Hogs for the Cause has all of the ingredients for a spectacular spring festival: live music, libations, and prize-winning barbecue.
But Hogs is so much more than that. It's one of the top fundraisers for families battling pediatric brain cancer. On this week's Louisiana Eats, we sit down with co-founder Becker Hall to hear the story of how this worthwhile – now legendary – event came to be, and their plans for the future.

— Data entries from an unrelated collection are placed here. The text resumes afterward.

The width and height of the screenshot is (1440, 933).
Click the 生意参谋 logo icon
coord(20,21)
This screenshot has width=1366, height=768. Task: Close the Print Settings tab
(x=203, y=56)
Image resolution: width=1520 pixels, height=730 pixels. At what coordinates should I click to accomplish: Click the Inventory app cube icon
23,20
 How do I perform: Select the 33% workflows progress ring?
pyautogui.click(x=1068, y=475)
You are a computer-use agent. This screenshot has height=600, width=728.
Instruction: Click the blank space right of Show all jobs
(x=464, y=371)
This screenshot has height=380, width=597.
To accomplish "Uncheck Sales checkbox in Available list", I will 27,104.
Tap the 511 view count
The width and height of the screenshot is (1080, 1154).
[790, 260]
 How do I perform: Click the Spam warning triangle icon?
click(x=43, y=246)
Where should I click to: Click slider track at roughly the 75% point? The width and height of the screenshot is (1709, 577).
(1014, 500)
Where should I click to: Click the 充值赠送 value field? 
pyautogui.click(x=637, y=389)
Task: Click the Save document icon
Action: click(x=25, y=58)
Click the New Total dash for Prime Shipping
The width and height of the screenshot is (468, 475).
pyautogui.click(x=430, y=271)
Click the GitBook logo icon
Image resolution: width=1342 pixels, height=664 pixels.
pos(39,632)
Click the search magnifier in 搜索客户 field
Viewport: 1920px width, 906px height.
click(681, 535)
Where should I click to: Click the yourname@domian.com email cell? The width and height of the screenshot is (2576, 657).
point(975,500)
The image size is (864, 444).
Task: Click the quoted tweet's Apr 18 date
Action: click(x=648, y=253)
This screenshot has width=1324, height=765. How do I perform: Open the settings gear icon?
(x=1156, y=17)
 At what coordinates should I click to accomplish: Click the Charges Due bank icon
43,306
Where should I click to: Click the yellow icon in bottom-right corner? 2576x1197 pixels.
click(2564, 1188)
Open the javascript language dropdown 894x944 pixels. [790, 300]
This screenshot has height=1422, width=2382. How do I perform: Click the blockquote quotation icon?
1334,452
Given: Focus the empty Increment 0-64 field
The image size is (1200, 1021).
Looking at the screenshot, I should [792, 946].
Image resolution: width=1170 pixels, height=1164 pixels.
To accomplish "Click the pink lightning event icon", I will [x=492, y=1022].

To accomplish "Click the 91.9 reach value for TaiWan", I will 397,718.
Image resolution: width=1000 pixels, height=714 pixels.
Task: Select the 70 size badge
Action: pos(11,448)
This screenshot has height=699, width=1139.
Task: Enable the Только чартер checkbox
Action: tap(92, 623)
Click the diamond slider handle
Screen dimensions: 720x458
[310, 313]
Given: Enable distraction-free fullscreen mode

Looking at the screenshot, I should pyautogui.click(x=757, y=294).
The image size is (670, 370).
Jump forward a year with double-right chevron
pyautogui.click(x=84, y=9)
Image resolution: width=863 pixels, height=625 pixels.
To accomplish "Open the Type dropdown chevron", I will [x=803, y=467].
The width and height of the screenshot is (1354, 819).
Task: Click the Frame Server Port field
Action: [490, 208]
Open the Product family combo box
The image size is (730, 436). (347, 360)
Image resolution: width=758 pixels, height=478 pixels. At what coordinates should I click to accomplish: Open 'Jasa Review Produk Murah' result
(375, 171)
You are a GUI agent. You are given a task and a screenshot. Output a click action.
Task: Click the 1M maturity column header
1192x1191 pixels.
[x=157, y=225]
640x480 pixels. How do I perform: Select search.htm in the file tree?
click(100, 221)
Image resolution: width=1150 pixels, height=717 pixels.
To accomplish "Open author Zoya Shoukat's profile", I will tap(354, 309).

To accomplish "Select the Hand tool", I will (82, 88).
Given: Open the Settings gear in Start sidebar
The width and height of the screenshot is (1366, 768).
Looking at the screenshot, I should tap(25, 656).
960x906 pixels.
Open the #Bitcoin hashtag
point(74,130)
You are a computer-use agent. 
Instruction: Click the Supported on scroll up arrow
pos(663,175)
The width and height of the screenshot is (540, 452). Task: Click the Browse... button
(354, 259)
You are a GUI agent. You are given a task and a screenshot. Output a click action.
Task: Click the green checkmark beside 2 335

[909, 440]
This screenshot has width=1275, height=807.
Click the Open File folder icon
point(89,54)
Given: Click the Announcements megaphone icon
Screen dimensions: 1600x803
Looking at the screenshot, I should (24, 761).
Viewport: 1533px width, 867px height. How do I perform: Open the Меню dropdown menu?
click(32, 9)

Then, we talk with three members of a team going above and beyond, finding a way to bring home the bacon for Hogs all year round. Silence of da Hams is comprised of Chris Montero of the Napoleon House, Michael Brewer of Baton Rouge’s City Pork, Tory McPhail of Commander’s Palace, Jared Ralls, and its newest member, Parkway Bakery’s Justin Kennedy. To increase their annual giving to the Hogs cause, the original four chefs developed a Louisiana-style smoked sausage now available at Rouse’s Markets and other groceries throughout the Gulf South.
Finally, we speak with pitmaster and food writer Colleen Rush, who has been setting the world of backyard barbeque on fire. Along with co-author Gary Wiviott, the Louisiana native has created a comprehensive guide to barbecue and charcoal cooking techniques in their book, Low & Slow 2: The Art of Barbecue, Smoke-Roasting, and Basic Curing.